= Catherine Zara Raymond =

Catherine Zara Raymond is an international maritime security expert. She is an Associate at the Corbett Centre for Maritime Policy Studies, based at the Joint Services Command and Staff College, Defence Academy of the United Kingdom.

==Career==
Raymond is also a PhD student at King's College London, where she is writing her thesis on political Islam.
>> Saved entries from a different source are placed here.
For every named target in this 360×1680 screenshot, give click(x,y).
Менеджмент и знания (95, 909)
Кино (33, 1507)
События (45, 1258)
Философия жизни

Raymond worked as an analyst for the security consultancy, Control Risks, and as an associate research fellow at the S. Rajaratnam School of International Studies at Nanyang Technological University in Singapore.

She is a coeditor and contributing author of the volume "Best of Times, Worst of Times: Maritime Security in the Asia-Pacific", and the policy paper titled "Safety and Security in the Malacca and Singapore Straits". Her articles have been published in the Harvard Asia Quarterly, the Maritime Studies Journal, Jamestown Foundation's Terrorism Monitor, the Journal of the Australian Naval Institute, The Straits Times, and a number of other publications. Her latest papers were published in the Journal of Terrorism and Political Violence, in an edited volume produced by Routledge titled "Maritime Security in Southeast Asia" and in an edited volume entitled, "Lloyd's MIU Handbook of Maritime Security". Recently she was interviewed by CNBC regarding security in the Strait of Malacca, and was consulted by The Economist on piracy off the coast of Somalia.

==Publications==
- "Countering piracy and armed robbery at sea in Asia and Africa: Can lessons learnt fighting piracy in the Straits of Malacca be applied to the case of Somalia?," in Emerging Naval Powers, Robert Ross, Peter Dutton and Øystein Tunsjø (Eds.), Routledge, 2012.
- "Al Muhajiroun and Islam4UK: The group behind the ban," Developments in Radicalisation and Political Violence Papers, International Centre for the Study of Radicalisation and Political Violence, King’s College London, May 2010.
- Piracy and Maritime Crime: Africa, Asia, and Southeast Asia, edited by Bruce Elleman and S.C.M. Paine (US Naval War College, 2009)
- "Security in the Maritime Domain and Its Evolution Since 9/11" in Lloyd's MIU Handbook of Maritime Security, S. Bateman, R. Herbert-Burns and P. Lehr (Eds.), Taylor and Francis, 2008.
- "Piracy in Southeast Asia; The Threat and the Response," in Maritime Security in Southeast Asia, John Skogen and Kwa C. Guan (Eds.), Routledge, 2007.
- "Maritime Terrorism in Southeast Asia: A Risk Assessment," Journal of Terrorism and Political Violence, Spring 2006.
- "Maritime Terrorism in Southeast Asia: Potential Scenarios," Terrorism Monitor, Jamestown Foundation, April 2006.
- "The Threat of Maritime Terrorism in the Malacca Straits," Terrorism Monitor, Jamestown Foundation, February 2006.
- Best of Times, The Worst of Times; Maritime Security in the Asia-Pacific, Catherine Zara Raymond & Joshua Ho (Eds.), World Scientific, 2005.
- "Maritime Terrorism a Risk Assessment: The Australian Example," in Best of Times, The Worst of Times; Maritime Security in the Asia-Pacific, Catherine Zara Raymond & Joshua Ho (Eds.), World Scientific, 2005.
- "Storm Over the Malacca Strait," Asia Times, August 2005.
- "Peril in the Straits of Malacca," The Hong Kong Standard, August 2005.
- "How Real is the Threat of Maritime Terrorism?" Power & Interest News Report, August 2005.
- "Piracy in Southeast Asia; New Trends Issues and Responses," Harvard Asia Quarterly, Autumn 2005.
- "Australia's New Maritime Strategy," Journal of the Australian Naval Institute, Summer 2005.
- "The Challenge of Improving Maritime Security," Journal of the Australian Naval Institute, Summer 2005.
- "Does the Maritime Security Code Work?" Straits Times, December 2004.
- "Going All Out to Keep Australia Watertight," Straits Times, November 2004.
- "Report of the Conference on the Straits of Malacca," Maritime Studies Journal, September/October 2004.